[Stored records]
______________________________
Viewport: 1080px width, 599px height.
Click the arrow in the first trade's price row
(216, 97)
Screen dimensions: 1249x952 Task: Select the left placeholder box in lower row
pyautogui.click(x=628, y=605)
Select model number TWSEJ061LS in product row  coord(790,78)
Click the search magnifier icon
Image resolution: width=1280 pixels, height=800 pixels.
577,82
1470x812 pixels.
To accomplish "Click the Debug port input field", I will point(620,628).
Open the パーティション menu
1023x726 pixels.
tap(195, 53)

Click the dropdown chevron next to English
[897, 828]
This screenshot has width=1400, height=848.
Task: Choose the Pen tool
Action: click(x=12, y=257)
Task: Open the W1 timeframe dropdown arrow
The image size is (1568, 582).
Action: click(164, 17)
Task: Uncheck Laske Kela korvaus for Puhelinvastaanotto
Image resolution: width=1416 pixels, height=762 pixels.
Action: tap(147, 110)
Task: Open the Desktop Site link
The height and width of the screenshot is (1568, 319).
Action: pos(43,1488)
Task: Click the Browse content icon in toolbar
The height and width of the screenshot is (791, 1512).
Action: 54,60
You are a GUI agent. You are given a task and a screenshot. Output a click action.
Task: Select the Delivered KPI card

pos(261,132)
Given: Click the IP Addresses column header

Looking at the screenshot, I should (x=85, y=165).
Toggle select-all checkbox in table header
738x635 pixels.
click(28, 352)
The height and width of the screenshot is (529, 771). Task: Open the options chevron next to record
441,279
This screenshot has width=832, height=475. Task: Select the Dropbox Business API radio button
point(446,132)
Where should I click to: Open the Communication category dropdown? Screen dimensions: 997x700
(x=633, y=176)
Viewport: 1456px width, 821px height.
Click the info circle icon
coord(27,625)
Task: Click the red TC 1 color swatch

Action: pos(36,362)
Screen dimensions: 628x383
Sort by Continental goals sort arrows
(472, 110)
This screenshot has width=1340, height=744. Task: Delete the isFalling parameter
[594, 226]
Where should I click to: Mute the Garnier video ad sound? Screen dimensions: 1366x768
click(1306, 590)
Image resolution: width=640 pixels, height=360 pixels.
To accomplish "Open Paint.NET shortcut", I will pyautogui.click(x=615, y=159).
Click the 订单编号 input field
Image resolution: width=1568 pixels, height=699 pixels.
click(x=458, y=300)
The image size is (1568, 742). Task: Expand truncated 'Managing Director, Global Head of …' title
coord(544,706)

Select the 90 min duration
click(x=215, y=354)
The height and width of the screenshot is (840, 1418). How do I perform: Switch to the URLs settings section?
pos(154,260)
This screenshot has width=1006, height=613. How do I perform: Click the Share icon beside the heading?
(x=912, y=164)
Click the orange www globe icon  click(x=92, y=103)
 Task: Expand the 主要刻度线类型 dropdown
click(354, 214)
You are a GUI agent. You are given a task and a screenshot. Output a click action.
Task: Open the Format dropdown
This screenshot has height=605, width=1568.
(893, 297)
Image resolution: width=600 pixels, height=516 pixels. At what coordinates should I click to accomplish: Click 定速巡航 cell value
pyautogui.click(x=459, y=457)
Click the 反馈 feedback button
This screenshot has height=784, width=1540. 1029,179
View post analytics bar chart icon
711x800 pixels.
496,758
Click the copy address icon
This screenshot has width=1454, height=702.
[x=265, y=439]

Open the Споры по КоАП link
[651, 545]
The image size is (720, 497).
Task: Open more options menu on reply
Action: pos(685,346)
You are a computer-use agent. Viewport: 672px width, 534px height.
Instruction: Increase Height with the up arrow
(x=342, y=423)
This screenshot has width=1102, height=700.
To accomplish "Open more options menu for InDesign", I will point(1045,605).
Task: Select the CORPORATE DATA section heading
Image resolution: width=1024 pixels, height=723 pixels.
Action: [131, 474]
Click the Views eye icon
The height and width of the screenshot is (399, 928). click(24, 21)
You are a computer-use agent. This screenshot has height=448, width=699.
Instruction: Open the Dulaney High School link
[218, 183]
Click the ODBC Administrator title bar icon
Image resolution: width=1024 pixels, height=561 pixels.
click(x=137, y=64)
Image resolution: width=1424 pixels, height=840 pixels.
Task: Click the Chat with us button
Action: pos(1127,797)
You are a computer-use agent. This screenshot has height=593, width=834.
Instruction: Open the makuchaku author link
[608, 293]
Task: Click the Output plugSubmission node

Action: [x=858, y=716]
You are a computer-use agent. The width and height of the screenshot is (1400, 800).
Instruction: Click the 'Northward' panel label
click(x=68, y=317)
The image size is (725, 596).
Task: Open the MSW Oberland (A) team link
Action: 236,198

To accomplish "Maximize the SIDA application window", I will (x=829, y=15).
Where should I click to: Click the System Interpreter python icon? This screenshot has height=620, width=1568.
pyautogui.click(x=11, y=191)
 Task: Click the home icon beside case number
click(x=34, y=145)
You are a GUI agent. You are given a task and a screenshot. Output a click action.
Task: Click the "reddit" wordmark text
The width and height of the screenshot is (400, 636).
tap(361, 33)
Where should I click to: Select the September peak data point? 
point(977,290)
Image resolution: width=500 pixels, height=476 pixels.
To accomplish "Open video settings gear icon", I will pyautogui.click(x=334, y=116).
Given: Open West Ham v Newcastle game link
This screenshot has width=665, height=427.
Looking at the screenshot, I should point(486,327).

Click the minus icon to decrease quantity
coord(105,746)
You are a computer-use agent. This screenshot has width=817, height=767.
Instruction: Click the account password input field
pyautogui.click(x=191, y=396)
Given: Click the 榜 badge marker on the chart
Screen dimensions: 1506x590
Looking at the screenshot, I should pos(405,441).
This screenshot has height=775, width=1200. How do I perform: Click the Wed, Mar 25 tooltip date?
______________________________
### YOUR OBJECTIVE
Checking the data above line by line, please work out how many lines include "Viewport", and reply with the number only.

### TASK ANSWER
3